Jacoby Ellsbury's salary, skill set would provide too much risk for Tigers in 2014 and beyond

Jeff Curry-USA TODAY Sports

Jacoby Ellsbury is arguably the best outfielder on the free agent market this offseason but he might be too expensive to provide a marginal upgrade over current personnel.

Three years ago, the Boston Red Sox signed a free agent outfielder to a seven year, $142 million contract. Since then, Carl Crawford has been worth 2.3 wins above replacement and is now playing for another organization. It's unlikely that soon-to-be free agent Jacoby Ellsbury will go through the same career tailspin -- though, to be fair, Crawford seemed to put everything back together late this year -- but Ellsbury will probably see a similar contract offer this offseason.

Season PA HR RBI BB% K% AVG OBP SLG wOBA wRC+
2013 636 9 53 7.4% 14.5% .298 .355 .426 .343 113
Career 3204 65 314 6.9% 12.8% .297 .350 .439 .346 109
Who is he?

When healthy, Ellsbury has been a terror at the top of Boston's lineup for the past six-plus seasons. As you see in his statistics above, he gets on base and doesn't strike out often. He also steals a lot of bases. Ellsbury swiped 52 bags this year, the third time since 2008 he has eclipsed the 50-steal mark. However, that doesn't tell the whole story. Ellsbury only played 18 games in 2010 due to a rib injury, and missed 88 more in 2012 due to a shoulder problem. He missed most of September this season with a foot injury, and has been banged up on numerous other occasions.

Why should we care?

As noted above, Ellsbury is the type of leadoff hitter that baseball minds of all backgrounds salivate over. He's fast. He doesn't strike out. He gets on base. He steals bases. He doesn't get caught stealing (Ellsbury was 52-for-56 this year). He also plays excellent defense in center field, ranking third in the American League with a UZR of 10.0 this season. The other defensive metrics were in agreement: Ellsbury ranked second with +13 defensive runs saved and first with 84 plays made outside of his defensive zone.

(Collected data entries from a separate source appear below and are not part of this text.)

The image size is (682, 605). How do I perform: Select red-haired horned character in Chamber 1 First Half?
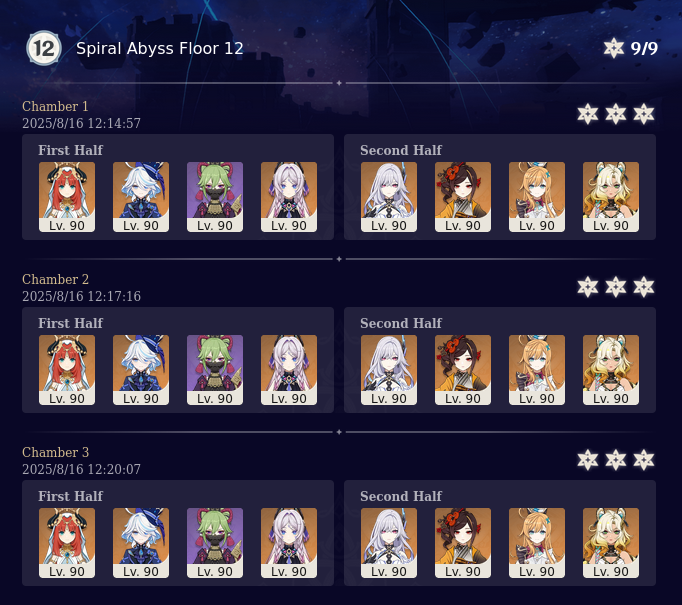[x=67, y=197]
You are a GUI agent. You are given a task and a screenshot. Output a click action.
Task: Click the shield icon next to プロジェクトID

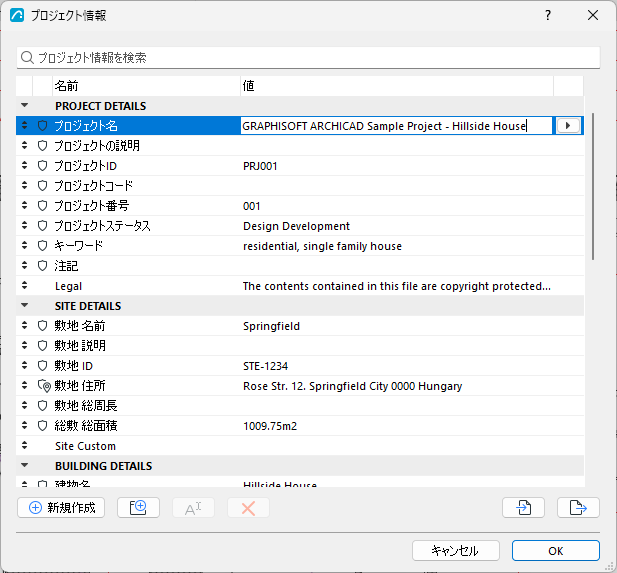[42, 166]
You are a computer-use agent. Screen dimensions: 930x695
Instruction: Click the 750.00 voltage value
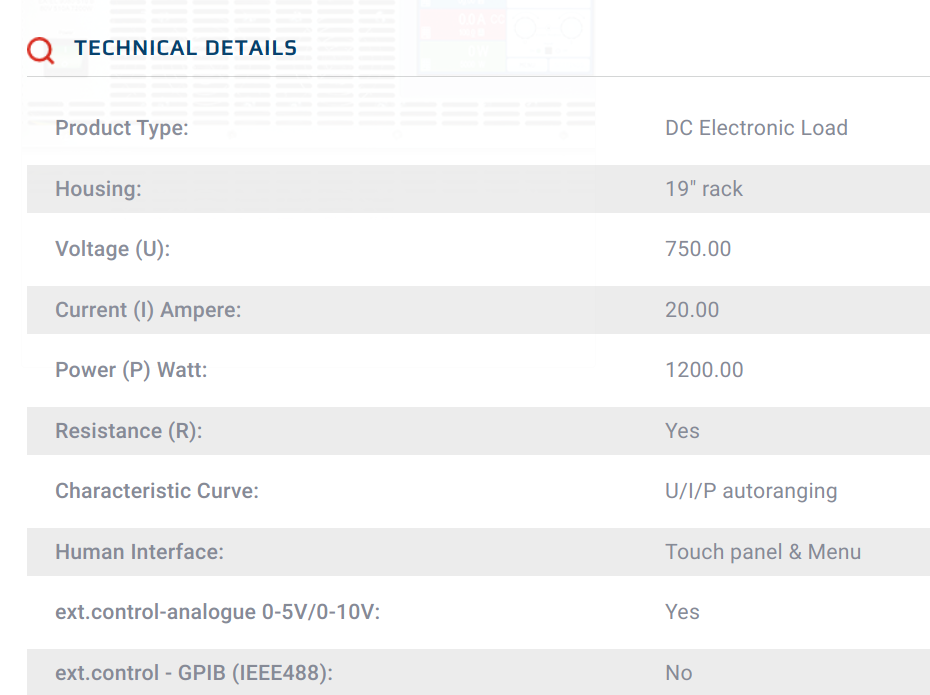point(698,249)
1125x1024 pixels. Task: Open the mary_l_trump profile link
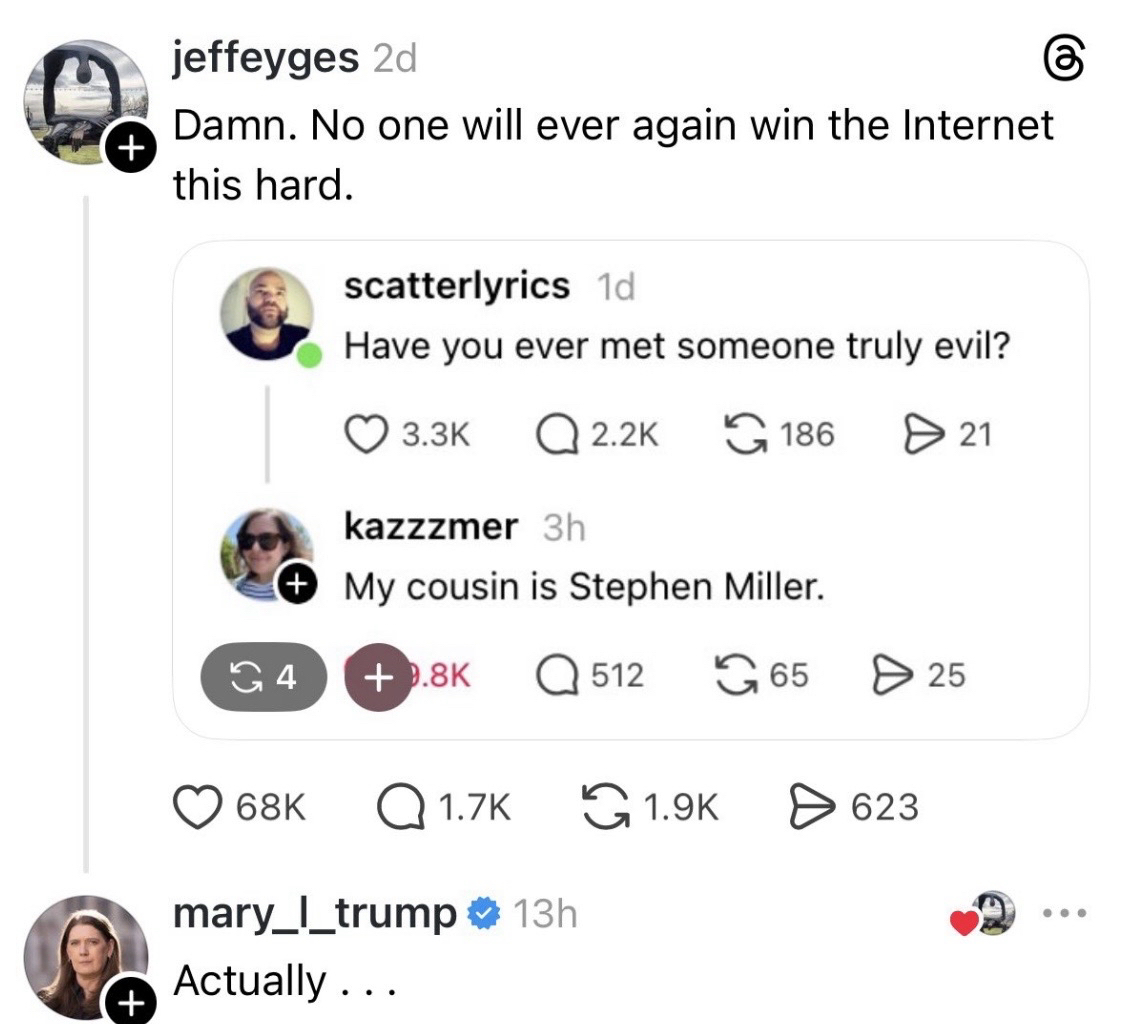(x=314, y=913)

And then there's the baserunning. Sure, opportunities to run might have been more plentiful in Boston, but consider this: Ellsbury had 17 more stolen bases than the entire Tigers' roster in 2013.

Why should we stay away?

In 2011, Ellsbury played in 158 games -- one of only two times he has eclipsed the 150 games played mark. He hit .321/.376/.552 with 32 home runs, 105 RBI, and 39 stolen bases, and finished second in an MVP race he probably should have won (sorry, Justin). The homers and RBI comprised roughly one-half and one-third of his respective career totals in less than 25% of his career plate appearances. For the advanced statistic aficionados, Ellsbury had a .230 ISO in 2011, yet has not eclipsed the .130 mark in any other full season.

Still not convinced? Consider this: aside from the stolen bases, the Tigers have gotten nearly identical production out of their leadoff spot in the last four seasons. Jackson's .334 wOBA and 107 wRC+ are on par with Ellsbury's, and his career on-base percentage is within six points of Ellsbury's. Advanced defensive metrics gave Ellsbury the edge in center field last year, but overall Jackson has proven to be the superior defender. When you compare their likely salaries -- Jackson should see $5-6 million, while Ellsbury will likely get over $20 million -- and ages, there isn't much reason for the Tigers to pursue Ellsbury.

Will he end up in Detroit?

It doesn't seem likely. I don't know if the Tigers will pursue a high profile outfielder this offseason with Jackson, Torii Hunter, and Nick Castellanos presumably penciled in to the starting spots come April. If they do look to make a splash, I really hope Ellsbury isn't the guy they go after. The numbers speak for themselves above, and hoping for a guy who is now on the wrong side of 30 to replicate a career year for multiple seasons is asking for trouble.